There were almost 80,400 hate crimes recorded in 2016-17, after the referendum – a 29 per cent rise from the previous year and the largest annual increase since records began in 2011.

But, asked if he was now ashamed that the anti-immigration focus of the campaign had led to a spike in hate crime, Mr Gove replied: “I would disagree with that.

“One of the things that is striking is that since the referendum result attitudes towards migration in Britain have changed.”

And, when it was put it to him again that hate crime had risen, the environment secretary said: “I would contest that too. Attitudes towards migration have changed.”

Mr Gove has previously hinted at regret about his past involvement in the campaign, when he himself claimed Turkey joining the EU was a security risk.

“I would have to go back and look at everything I said and think whether that was the right response at the right time. There is a sense at the back of my mind that we didn’t get everything absolutely right,” he said, last year.

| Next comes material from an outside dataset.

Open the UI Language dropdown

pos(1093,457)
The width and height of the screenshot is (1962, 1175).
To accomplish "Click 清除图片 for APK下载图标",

But, speaking to an event hosted by The Times, he strongly defended Vote Leave, saying: “You can always run any campaign better. I could certainly have run aspects of past leadership campaigns better.

“But the argument that we made was that our migration policy should be based not on an arbitrary target, ‘tens of thousands’, but on what was right for our economy, and that simply because somebody happened to be a citizen of Bulgaria rather than Bangladesh, that should not mean that they should automatically have an advantage.”

Her Majesty’s Inspectorate of Constabulary has also highlighted a spike in hate crimes after the referendum – while also warning of a repeat if Brexit goes ahead.

“Incidents of hate crime ‘spike’ after national events,” it said in a report last year.

“So, there is a real possibility that there will be a similar increase in reports in 2019 if, as is anticipated by the government, the United Kingdom formally leaves the European Union.”